The e-cigs don't interest me that much. Healthier, yes. But still nicotine and still an addiction.


----------



## Aldryic C'boas (Nov 12, 2013)

Nightmares?  Gotta be honest, first time I'd heard of that.  I quit a few years ago when my wife and I started dating (she's allergic to the smoke) - aside from a couple cigars on the cruise I hadn't really missed nicotine at all until picking up the e-cig in Buffalo.  Still don't really have any cravings.. but I'm debating picking up a few come December since that's when things get really nuts at work, and it'll take more than determination to keep me from strangling people.


----------



## HalfEatenPie (Nov 12, 2013)

Aldryic C said:


> Nightmares?  Gotta be honest, first time I'd heard of that.  I quit a few years ago when my wife and I started dating (she's allergic to the smoke) - aside from a couple cigars on the cruise I hadn't really missed nicotine at all until picking up the e-cig in Buffalo.  Still don't really have any cravings.. but I'm debating picking up a few come December since that's when things get really nuts at work, and it'll take more than determination to keep me from strangling people.

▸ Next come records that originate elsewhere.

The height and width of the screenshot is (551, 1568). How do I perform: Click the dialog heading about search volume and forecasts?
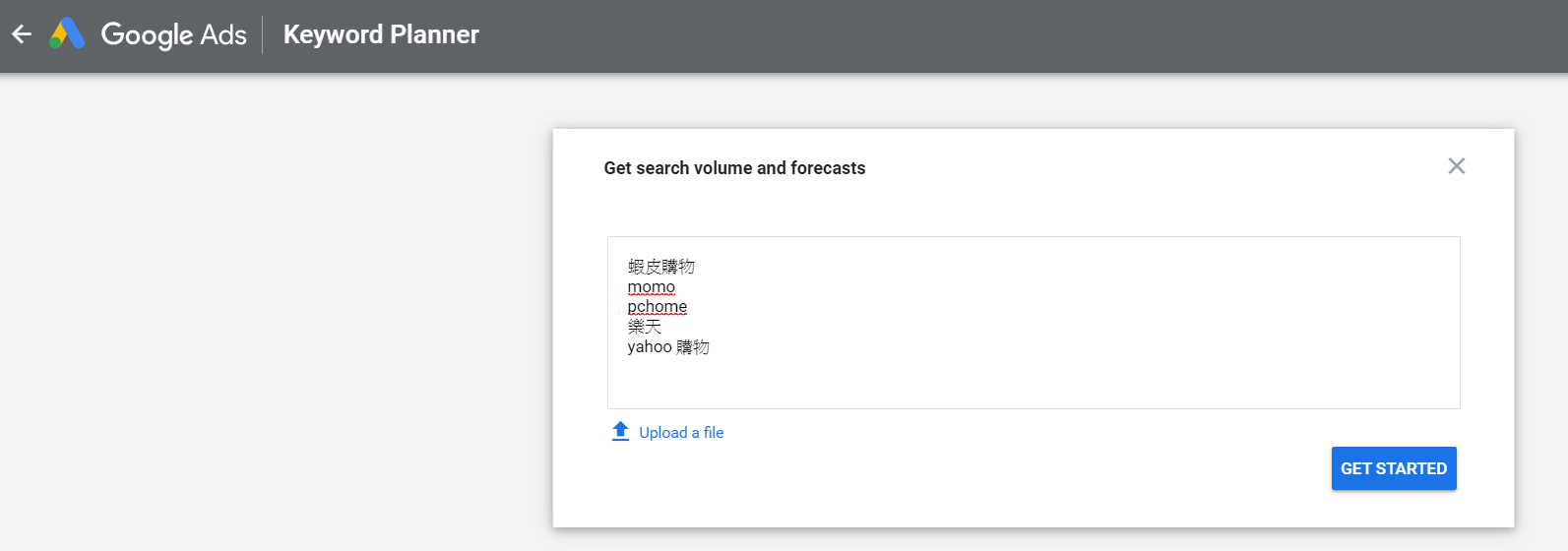[x=734, y=168]
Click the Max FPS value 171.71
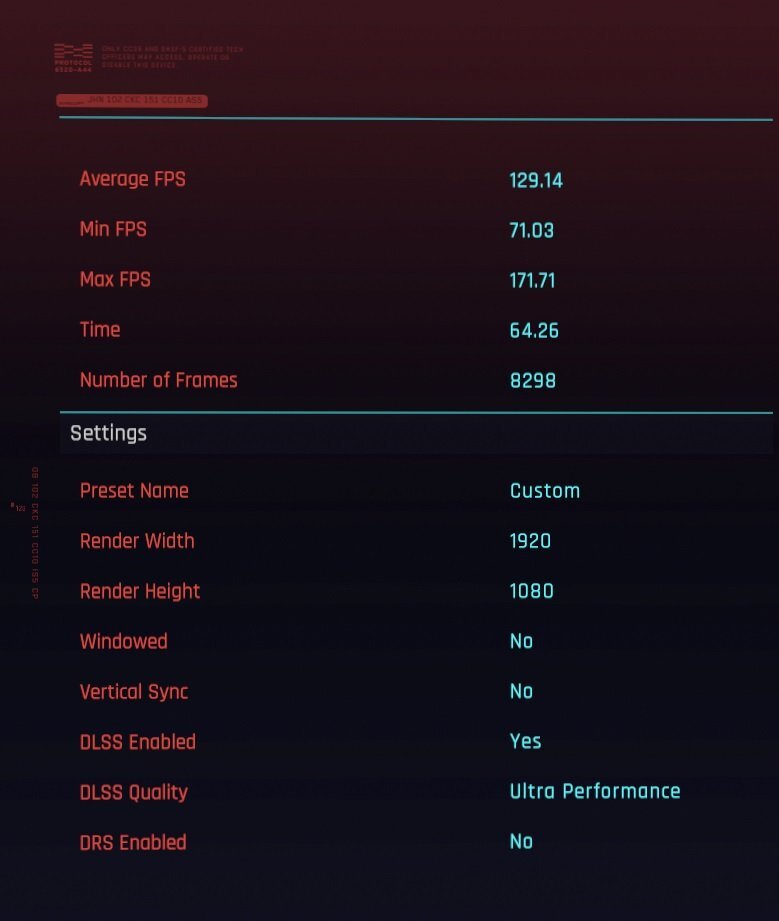This screenshot has width=779, height=921. (x=532, y=280)
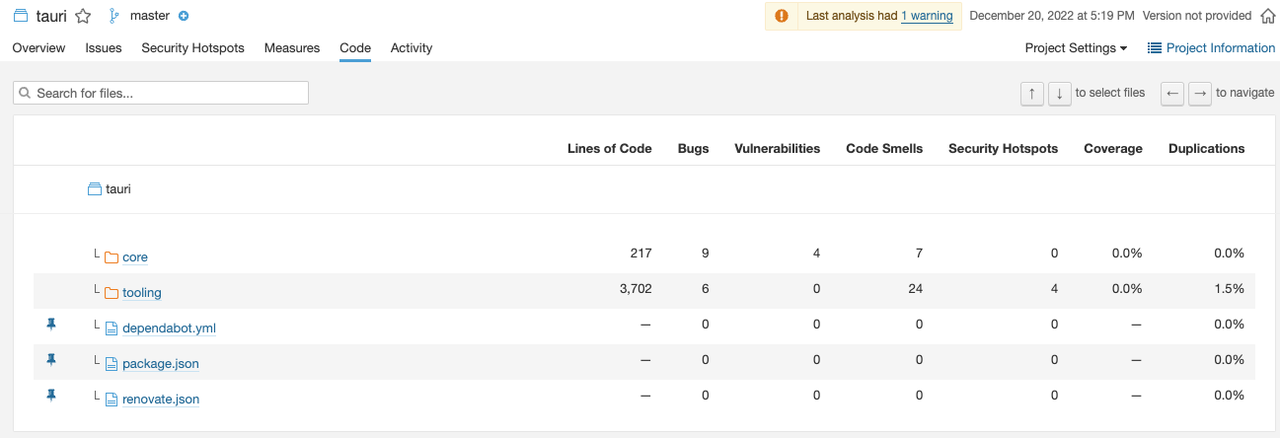The image size is (1280, 438).
Task: Open the master branch selector
Action: pos(149,16)
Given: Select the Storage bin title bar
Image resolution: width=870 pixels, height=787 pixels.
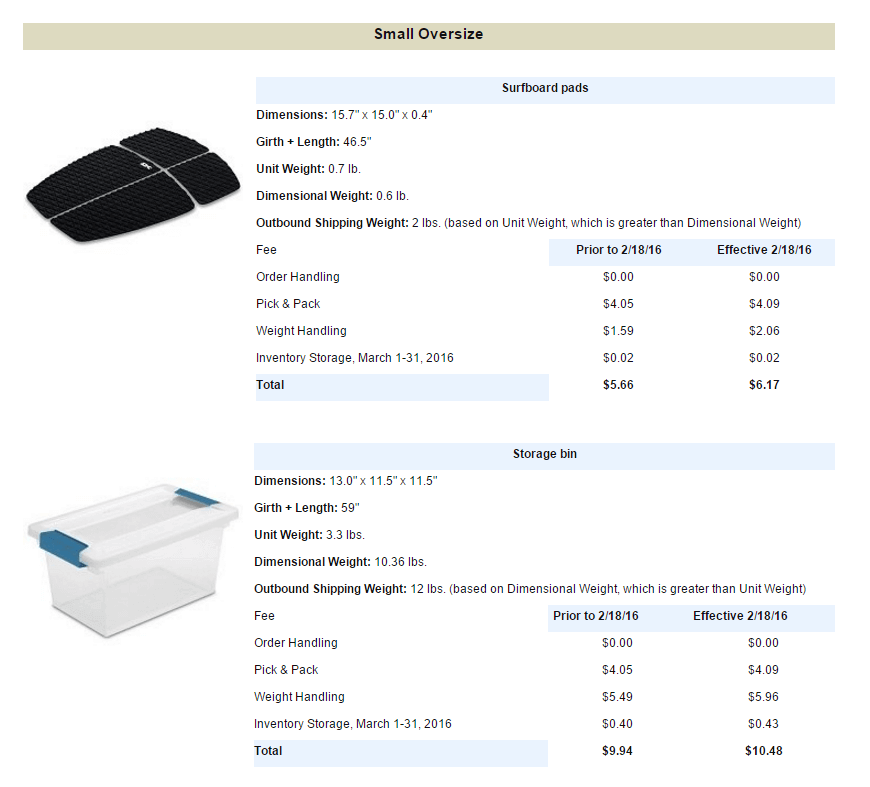Looking at the screenshot, I should [544, 454].
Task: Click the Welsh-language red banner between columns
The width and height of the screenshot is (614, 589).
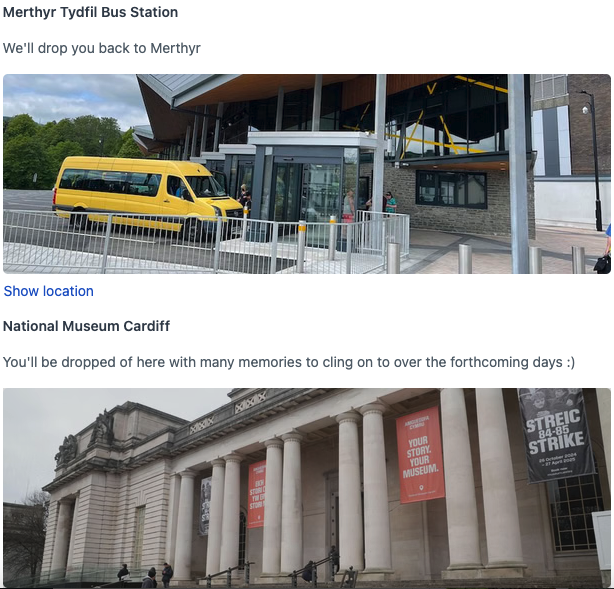Action: pyautogui.click(x=256, y=494)
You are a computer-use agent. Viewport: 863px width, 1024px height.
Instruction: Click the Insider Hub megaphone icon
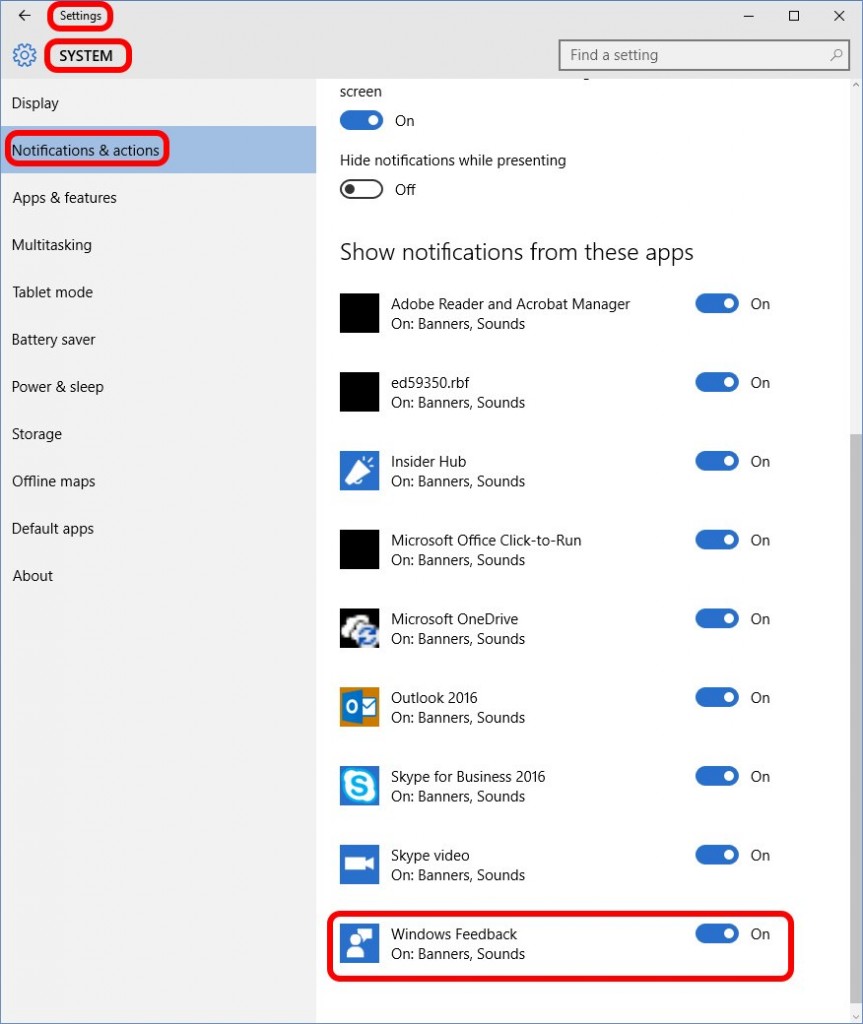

This may be a really weird suggestion.

But get a blow up doll.

To strangle.

Am I an expert on this? No. But it'd be a great reason to have a blow up doll in the office.


----------



## trewq (Nov 12, 2013)

HalfEatenPie said:


> This may be a really weird suggestion.
> 
> 
> But get a blow up doll.
> ...


Or, you know, just go to the gym and punch stuff...


----------



## Aldryic C'boas (Nov 12, 2013)

I used to have an impact dummy (something similar to this) that I would practice on when I got frustrated.  HR made me take it out of the office because "people found it threatening" -_-


----------



## MannDude (Nov 12, 2013)

Aldryic C said:


> I used to have an impact dummy (something similar to this) that I would practice on when I got frustrated.  HR made me take it out of the office because "people found it threatening" -_-


If I had my way, I'd have an indoor shooting range, accessible via my desk. But then I'd have no electronics left.


----------



## drmike (Nov 12, 2013)

I hear folks on the office aggression.

Blow up doll  hehe... that wouldn't go over except a home.  But I do know folks abusing them for HOV lane passengers.

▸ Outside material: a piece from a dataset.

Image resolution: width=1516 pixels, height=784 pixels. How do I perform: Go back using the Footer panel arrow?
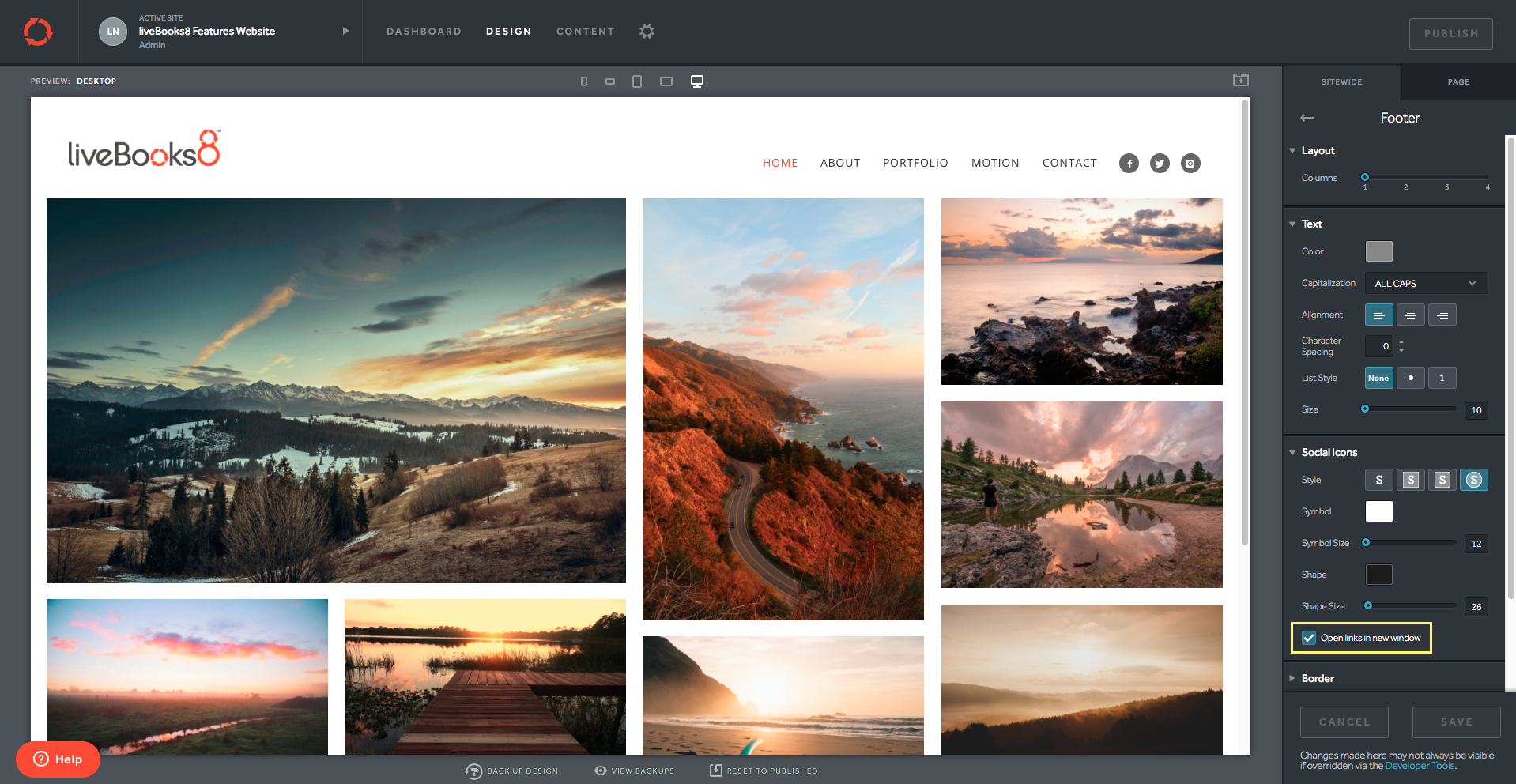[1307, 118]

I do like the shooting range from the desk idea...


----------



## Echelon (Nov 12, 2013)

I'd suggest against e-cigarettes... or at least the cheaply made ones. I've seen too many of them ignite already.


----------



## Ivan (Nov 12, 2013)

You can do it, MannDude  Surprisingly my dad also is trying to quit, starting today, in fact. No tablets/medicine/drugs/e-cig. Just quitting, for his own good.


----------



## drmike (Nov 12, 2013)

Keep a pencil/pen in pocket to deal with the hand learning compulsion.

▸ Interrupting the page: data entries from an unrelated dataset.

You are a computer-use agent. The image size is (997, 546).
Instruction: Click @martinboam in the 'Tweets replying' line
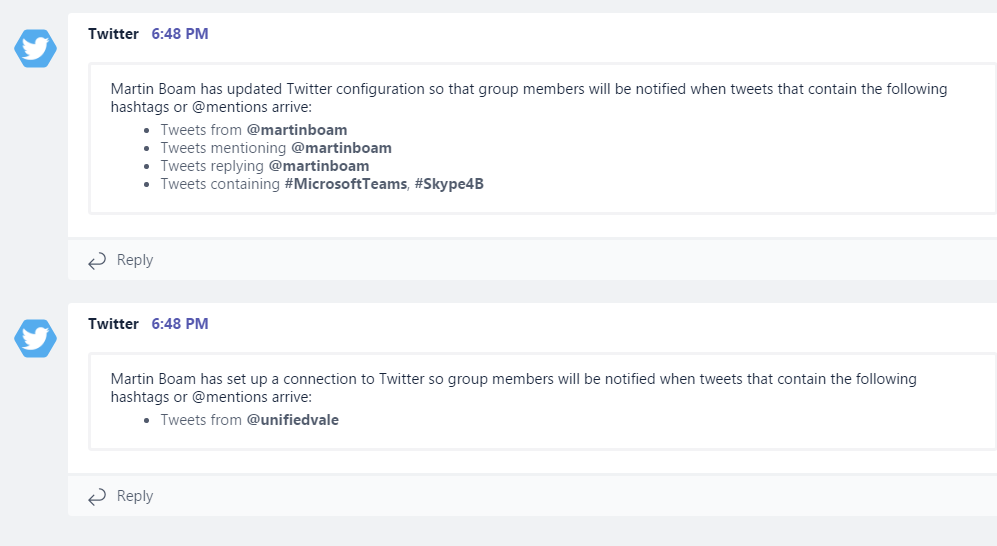point(319,166)
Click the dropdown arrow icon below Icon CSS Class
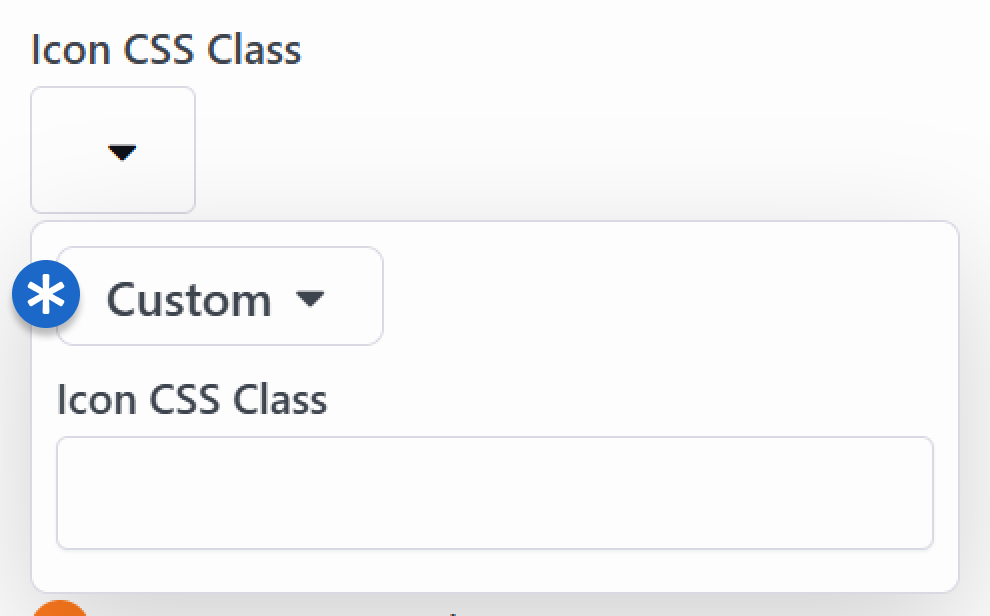The width and height of the screenshot is (990, 616). 122,152
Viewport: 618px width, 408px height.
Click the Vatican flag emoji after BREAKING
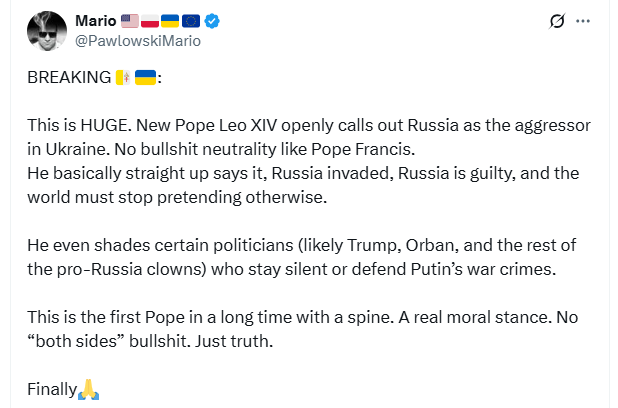point(123,77)
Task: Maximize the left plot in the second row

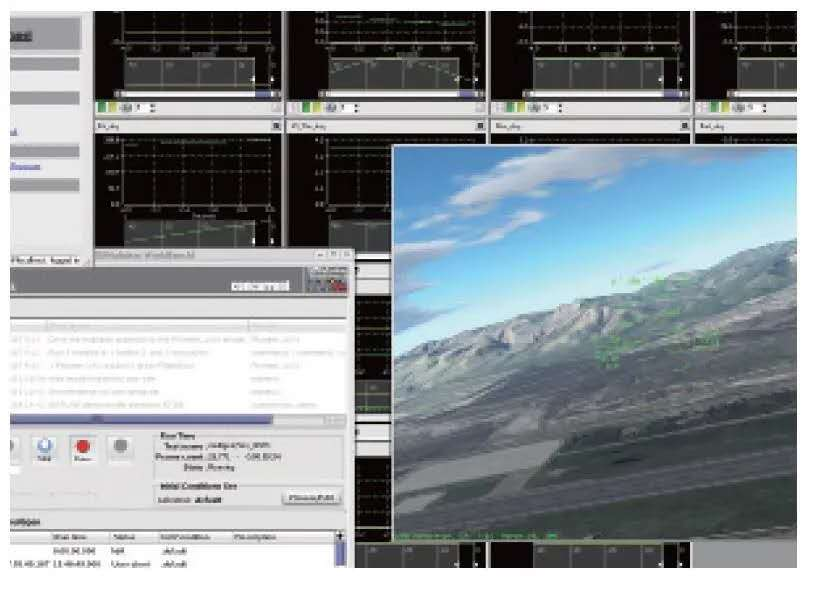Action: click(276, 127)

Boost up on selenium and B vitamins.   Get plenty of exercise.   Throw sugar out of diet and cut down on carbs... 

That should make it easier.


----------



## scv (Nov 12, 2013)

I switched to vaping a month ago or so, and it's significantly better than cigarettes. Already I'm spending much less time vaping and will probably be switching to nicotine-free e-juice in a month's time. I spent $50 on a nice kit and $10 of e-juice lasts me two weeks easy. Plus, I can do it inside the office without any worries.


----------



## Maximum_VPS (Nov 12, 2013)

Went from a pack a day+ (13+ years) to e-cigs still the occasional craving for a real cigarette but been over 2 months doing good.


----------



## drmike (Nov 13, 2013)

Someone should start an e-cig thread... I know we have some high end e-cig folks on here with their custom juice and gear....

Me, next year, I am growing tobacco finally... I use nicotine as an insecticide.


----------



## earl (Nov 13, 2013)

I hear the e-cigs are worst for you. I don't think they have any standards or regulation in place for e-cigs. Not sure if that has changed.


----------



## Maximum_VPS (Nov 13, 2013)

earl said:


> I hear the e-cigs are worst for you. I don't think they have any standards or regulation in place for e-cigs. Not sure if that has changed.


Worst? I don't know, basically your taking thousands of chemicals and cancer causing agents and trading them for just two or three (possibly in concentrated amounts).

I am also un aware of any standards or regulation with e-cigs.



drmike said:


> Someone should start an e-cig thread... I know we have some high end e-cig folks on here with their custom juice and gear....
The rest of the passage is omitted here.